Games Unit Study

Our natural process of learning together as a family produces an interesting pattern of accidental unit studies.

Right now, we are smack in the middle of a games unit study. Games fill our days. Well, if I think about it, games have been a large part of our life since the day my hubby and I got together. In fact, it was one of the things that drew us to each other. When the kids came along, they got sucked up into our world of playing lots of games. So it’s a natural fit for us to teach our children through games. We enjoy them. They enjoy them. And it’s a good way to touch on pretty much everyone’s interests and strengths.

Right now, by far our favorite game is Pokemon, TCG. We all play. The game appeals to my love of strategy and manipulating the rules to my advantage, it appeals to my husband’s love of collecting things and counting on his natural luck, it appeals to my son’s love of numbers, puzzles and trying to understand how things work, it appeals to my 6 year old daughter’s love of all things cute and doing things her own way, and finally it appeals to my youngest’s love of make believe and stuffed animals.

One game that has something for everyone. Wow.

■ **Supplied data**:
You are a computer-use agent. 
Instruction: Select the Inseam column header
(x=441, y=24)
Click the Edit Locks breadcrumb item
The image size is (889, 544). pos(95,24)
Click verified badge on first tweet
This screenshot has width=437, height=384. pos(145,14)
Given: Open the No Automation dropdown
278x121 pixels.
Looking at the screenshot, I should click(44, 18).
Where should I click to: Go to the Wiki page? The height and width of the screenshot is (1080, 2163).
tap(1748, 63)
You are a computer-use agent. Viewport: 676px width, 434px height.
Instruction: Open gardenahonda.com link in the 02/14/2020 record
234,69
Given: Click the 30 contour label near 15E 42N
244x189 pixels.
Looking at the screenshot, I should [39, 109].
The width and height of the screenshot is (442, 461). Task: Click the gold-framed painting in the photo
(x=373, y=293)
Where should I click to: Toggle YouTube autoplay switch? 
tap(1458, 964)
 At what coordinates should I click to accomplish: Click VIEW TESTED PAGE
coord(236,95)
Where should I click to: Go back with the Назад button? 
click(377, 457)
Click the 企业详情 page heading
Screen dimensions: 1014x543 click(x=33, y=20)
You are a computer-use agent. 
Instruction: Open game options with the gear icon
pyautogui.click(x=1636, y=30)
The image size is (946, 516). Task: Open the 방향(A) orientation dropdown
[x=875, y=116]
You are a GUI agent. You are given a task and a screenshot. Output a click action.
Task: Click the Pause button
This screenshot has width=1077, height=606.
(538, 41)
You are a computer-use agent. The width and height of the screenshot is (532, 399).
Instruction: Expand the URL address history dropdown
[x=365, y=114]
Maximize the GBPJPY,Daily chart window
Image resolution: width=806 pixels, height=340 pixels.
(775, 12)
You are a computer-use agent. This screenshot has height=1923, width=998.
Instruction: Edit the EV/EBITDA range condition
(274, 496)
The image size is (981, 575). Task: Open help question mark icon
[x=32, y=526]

■ **Jobs**:
A) Print the part of the games post that begins at the words "Right now, we" and stops after "interests and strengths.", reproducing it word for word.
B) Select every line of the records that contains the string "dropdown", treating uppercase and lowercase as different, and copy those lines.
The games post and the records have no connection to each other.

■ **Outputs in order**:
A)
Right now, we are smack in the middle of a games unit study. Games fill our days. Well, if I think about it, games have been a large part of our life since the day my hubby and I got together. In fact, it was one of the things that drew us to each other. When the kids came along, they got sucked up into our world of playing lots of games. So it’s a natural fit for us to teach our children through games. We enjoy them. They enjoy them. And it’s a good way to touch on pretty much everyone’s interests and strengths.

B)
Given: Open the No Automation dropdown
The image size is (946, 516). Task: Open the 방향(A) orientation dropdown
Instruction: Expand the URL address history dropdown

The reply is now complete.